Yürüyüşe çıktığımızda siyah maskeli bir adam bizi takip ediyor ve elinde sürekli telefonla konuşuyor.

Başta Woo amcanın adamları sanıp konuşmadık ama dün gizlice Woo amcaya sorduğumda reddetti ve harekete geçti.

Ve baş şüphelimiz tabikide Jeon Jungkook.

Şuan Ryujin ile kafenin köşe masasında ders çalışıyoruz.İkimizde tıp okuyoruz ve çalışmamız gerek.

Her konuda.İş ya da ders.Her zaman ailelerimiz bize destek olmayabilir bizde beraber dört ay önce kafede çalışma kararı almıştık.

Yoongi hyungta bize destek olmuştu.

Müşterilerle diğer garsonlar ilgileniyordu.

Bizde 'Biraz arayı kapatalım' dedik ama ikimizinde kafası belli ki çalışmada değildi.

Oflayıp arkama yaslandım.Ryujin ise boş boş önündeki kağıdı karalıyordu.

"Ne düşünüyorsun?"

Sesimle beraber irkilerek bana baktı Ryujin.Ardından benim gibi arkasına yaslanıp konuştu.

"Babamın işleri ve bana sarması canımı sıkıyor bide peşimizdeki gizemli adamlar falan ders çalışmaya odaklanamıyorum."

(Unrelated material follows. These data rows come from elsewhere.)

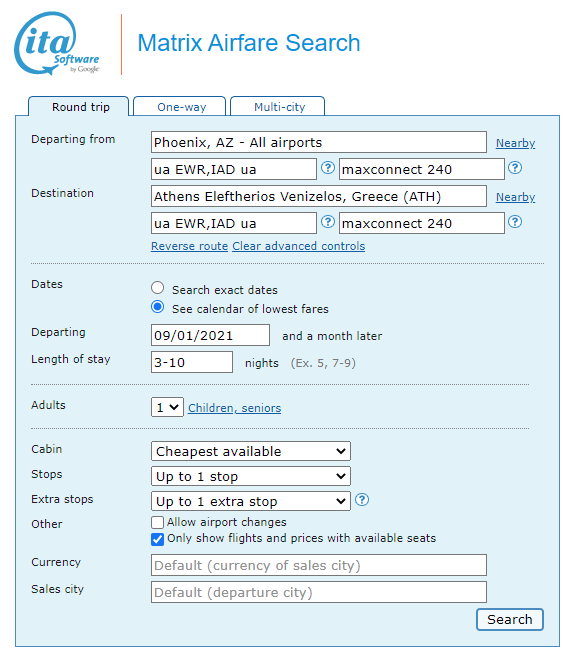The width and height of the screenshot is (582, 668).
Task: Open help icon beside destination maxconnect field
Action: click(x=515, y=222)
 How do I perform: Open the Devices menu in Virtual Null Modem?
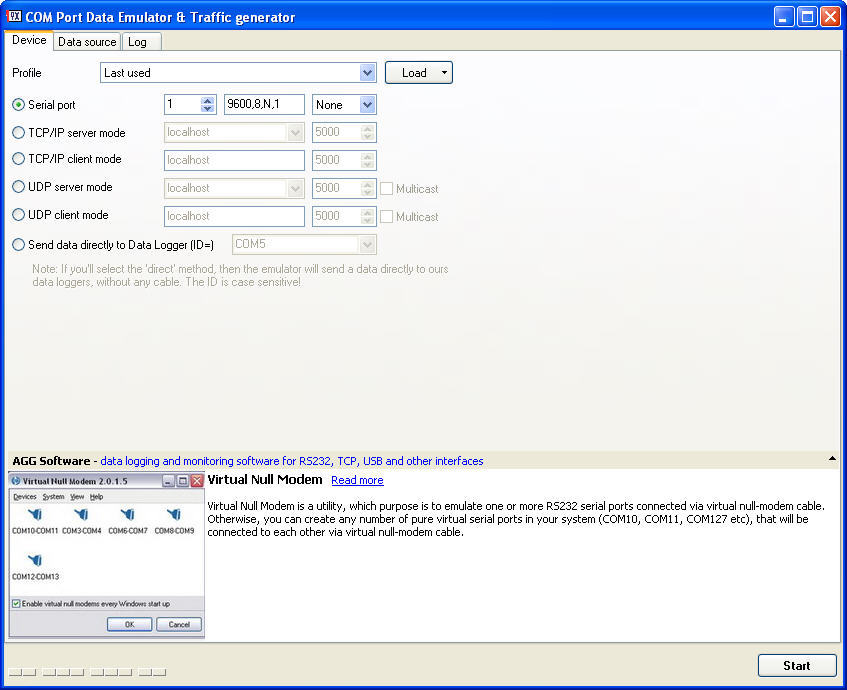[x=23, y=496]
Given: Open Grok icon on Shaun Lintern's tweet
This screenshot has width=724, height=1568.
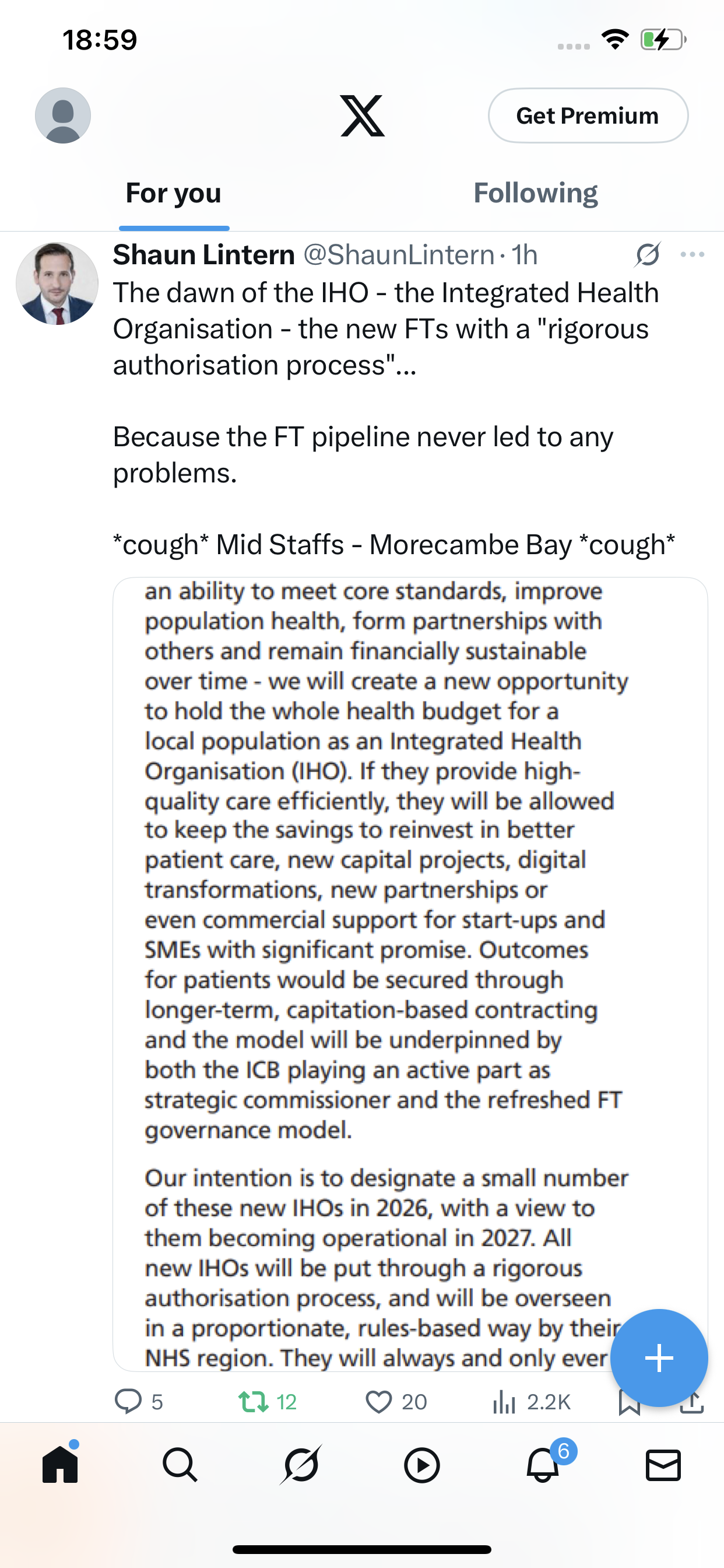Looking at the screenshot, I should pyautogui.click(x=647, y=254).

Kafamı sallayarak onayladım.Babası yapıyor kız çekiyor fiziksel olarak olmayabilir ama psikolojik olarak etkileri fazlaydı.

"Haklısın.Umarım yakın zamanda değişir."

Ne kadar umutsuz olsamda belki biraz moral olur diye.Ama işte olduğu kadar.

"Sanmıyorum.Sende zarar görüyorsun keşke benimle arkadaş olmasay-"

Hemen sözünü kestim çatık kaşlarımla, tanrı aşkına benim arkadaşım ne saçmalıyor?

"Ryujin saçmalamayı kes.Sen benim en iyi en tatlı arkadaşımsın,babanın mesleği umrunda değil."

Gülümseyip masanın üstünden elimi tutmuştu.

"Teşekkür ederim mochim.Sen varya iyiki varsın."

Tam konuşacakken yanımızdan gelen alkış sesi ile ikimizde oraya baktık ama keşke dönmeseydik.

Jeon Jungkook tam karşımızdaydı.

Tabi ordusuda arkasındaydı.Ryujin ile ayağı kalkıp yan yana durduk Ryujin elimi hafif sıktığında bende güven verici bir şekilde sıktım her ne kadar korksamda.

"Çok romantiksiniz gözlerim yaşardı"

O bize sert bakarken ben ona çatık kaşlarımla dik dik bakıp 'ne diyorsun' bakışı atıyordum.

Ryujin ise korkulu bakışlarını.

"Ne istiyorsun?"

Kekelemediğim için adak adıyacağımı aklımın bir kenarına yazarken.Cafede bizim dışımızda kimse olmamasına lanet ettim.